The following day, Rav Meir’s condition worsened; a swelling had developed in his throat, impeding his ability to breathe properly. Other doctors were summoned to his bedside, but they, too, concurred with his primary physician. There was no reason for concern. In a few days, the Rosh Yeshivah would be up and about. Rav Meir’s body did not seem to agree with the doctor’s prognosis. With each hour, he became significantly weaker. The doctors, nonetheless, felt that he would bounce back and recover.
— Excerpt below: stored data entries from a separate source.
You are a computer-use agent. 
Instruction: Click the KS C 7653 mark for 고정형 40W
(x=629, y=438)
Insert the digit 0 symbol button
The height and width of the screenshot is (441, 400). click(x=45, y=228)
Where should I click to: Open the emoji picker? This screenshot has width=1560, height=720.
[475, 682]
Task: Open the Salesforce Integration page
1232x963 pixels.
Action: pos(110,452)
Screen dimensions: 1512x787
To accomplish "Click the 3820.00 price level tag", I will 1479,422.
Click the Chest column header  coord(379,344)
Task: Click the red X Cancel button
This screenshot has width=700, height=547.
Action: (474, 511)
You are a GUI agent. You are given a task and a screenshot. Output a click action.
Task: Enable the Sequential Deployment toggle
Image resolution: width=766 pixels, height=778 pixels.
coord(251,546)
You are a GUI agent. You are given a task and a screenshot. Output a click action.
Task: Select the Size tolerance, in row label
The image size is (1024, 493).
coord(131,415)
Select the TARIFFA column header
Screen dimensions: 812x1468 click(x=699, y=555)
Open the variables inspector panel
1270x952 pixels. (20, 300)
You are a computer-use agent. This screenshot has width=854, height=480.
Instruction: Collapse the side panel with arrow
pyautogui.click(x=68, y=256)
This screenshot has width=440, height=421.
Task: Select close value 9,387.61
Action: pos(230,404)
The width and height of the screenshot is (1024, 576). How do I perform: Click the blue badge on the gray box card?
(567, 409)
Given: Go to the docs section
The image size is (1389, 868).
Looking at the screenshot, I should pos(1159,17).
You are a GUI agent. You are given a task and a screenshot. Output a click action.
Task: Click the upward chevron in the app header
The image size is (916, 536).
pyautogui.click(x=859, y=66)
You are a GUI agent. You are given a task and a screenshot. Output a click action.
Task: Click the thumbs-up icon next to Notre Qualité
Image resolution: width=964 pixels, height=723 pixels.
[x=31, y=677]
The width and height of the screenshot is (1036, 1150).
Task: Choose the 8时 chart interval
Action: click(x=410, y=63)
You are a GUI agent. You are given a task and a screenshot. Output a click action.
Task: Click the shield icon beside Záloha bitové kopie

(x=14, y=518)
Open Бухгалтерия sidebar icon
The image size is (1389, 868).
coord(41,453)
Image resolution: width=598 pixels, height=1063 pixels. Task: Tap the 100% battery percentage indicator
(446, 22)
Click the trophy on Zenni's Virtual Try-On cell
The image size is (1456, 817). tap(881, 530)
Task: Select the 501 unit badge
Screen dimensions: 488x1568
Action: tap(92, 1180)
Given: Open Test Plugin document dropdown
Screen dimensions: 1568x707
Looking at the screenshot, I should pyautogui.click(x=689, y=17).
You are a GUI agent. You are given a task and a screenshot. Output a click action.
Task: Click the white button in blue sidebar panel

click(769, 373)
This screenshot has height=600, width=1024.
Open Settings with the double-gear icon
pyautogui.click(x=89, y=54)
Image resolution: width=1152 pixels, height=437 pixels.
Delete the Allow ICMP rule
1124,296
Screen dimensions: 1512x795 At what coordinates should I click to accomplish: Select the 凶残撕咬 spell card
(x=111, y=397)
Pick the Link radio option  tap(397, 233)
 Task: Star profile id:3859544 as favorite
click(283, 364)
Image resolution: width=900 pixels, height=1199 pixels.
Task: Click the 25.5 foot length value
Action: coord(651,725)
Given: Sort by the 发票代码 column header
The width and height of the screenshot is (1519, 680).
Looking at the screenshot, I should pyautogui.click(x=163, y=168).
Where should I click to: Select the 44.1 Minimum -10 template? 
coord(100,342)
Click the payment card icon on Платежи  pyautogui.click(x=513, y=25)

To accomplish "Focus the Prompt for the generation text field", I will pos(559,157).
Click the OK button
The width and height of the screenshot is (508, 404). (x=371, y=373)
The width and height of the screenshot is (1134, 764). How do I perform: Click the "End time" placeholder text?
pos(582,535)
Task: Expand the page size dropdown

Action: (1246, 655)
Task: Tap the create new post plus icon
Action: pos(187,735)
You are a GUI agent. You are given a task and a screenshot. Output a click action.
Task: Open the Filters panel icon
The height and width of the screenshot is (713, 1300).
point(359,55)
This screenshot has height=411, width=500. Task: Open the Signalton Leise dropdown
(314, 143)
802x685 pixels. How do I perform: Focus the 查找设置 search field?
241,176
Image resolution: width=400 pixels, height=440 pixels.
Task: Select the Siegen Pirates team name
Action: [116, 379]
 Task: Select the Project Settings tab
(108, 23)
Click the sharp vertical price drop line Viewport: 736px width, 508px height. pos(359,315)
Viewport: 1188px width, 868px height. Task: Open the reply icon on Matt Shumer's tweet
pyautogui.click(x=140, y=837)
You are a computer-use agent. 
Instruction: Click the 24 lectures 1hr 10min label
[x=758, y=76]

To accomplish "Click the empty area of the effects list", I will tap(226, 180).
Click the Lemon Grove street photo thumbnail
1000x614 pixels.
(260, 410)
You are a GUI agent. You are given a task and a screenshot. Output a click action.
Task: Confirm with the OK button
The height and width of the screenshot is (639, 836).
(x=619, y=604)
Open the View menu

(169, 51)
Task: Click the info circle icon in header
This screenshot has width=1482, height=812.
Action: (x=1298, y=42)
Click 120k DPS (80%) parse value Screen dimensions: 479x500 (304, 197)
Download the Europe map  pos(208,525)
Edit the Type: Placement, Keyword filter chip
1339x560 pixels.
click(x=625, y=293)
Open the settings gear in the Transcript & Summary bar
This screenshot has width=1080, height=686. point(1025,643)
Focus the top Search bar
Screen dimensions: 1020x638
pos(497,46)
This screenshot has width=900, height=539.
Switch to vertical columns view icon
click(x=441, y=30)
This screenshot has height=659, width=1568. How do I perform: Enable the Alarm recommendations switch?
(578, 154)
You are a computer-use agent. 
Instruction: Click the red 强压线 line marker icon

Late Thursday night, it was evident that the doctors were grossly mistaken. It was clear that their beloved Rebbe had but minutes to live. On a piece of paper, he wrote an instruction to his talmidim standing around his bedside, “Everyone should drink l’chaim!” Immediately, a bottle and cups appeared, and the bachurim drank l’chaim.

As weak as he was, Rav Meir stretched out his hand and shook the hand of each and every student. After this, he motioned that they should sing one of his niggunim, tunes, to the words, Becha batchu Avoseinu (“In You did our ancestors trust”). In the middle of the song, he beckoned to them to form a circle around his bed, and then, on a scrap of paper, he wrote his last words: “Rak b’simchah – only with joy.” This was his final epistle.

The students danced around his bed singing and crying. In the middle lay Rav Meir, his august countenance shining like an angel. With his hand, he beckoned them to go faster, to sing louder, until suddenly, he gave a shudder and his holy neshamah, soul, ascended Heavenward to meet the holy Tanaaim and Amoraim who were surely waiting to greet him.

As I write this, I attempt to imagine the scene. It must have been the most remarkable experience, as true joy overcame sadness, reality overshadowed illusion. To achieve such a death, one has to have lived such a life: “Rak b’simchah – only with joy!”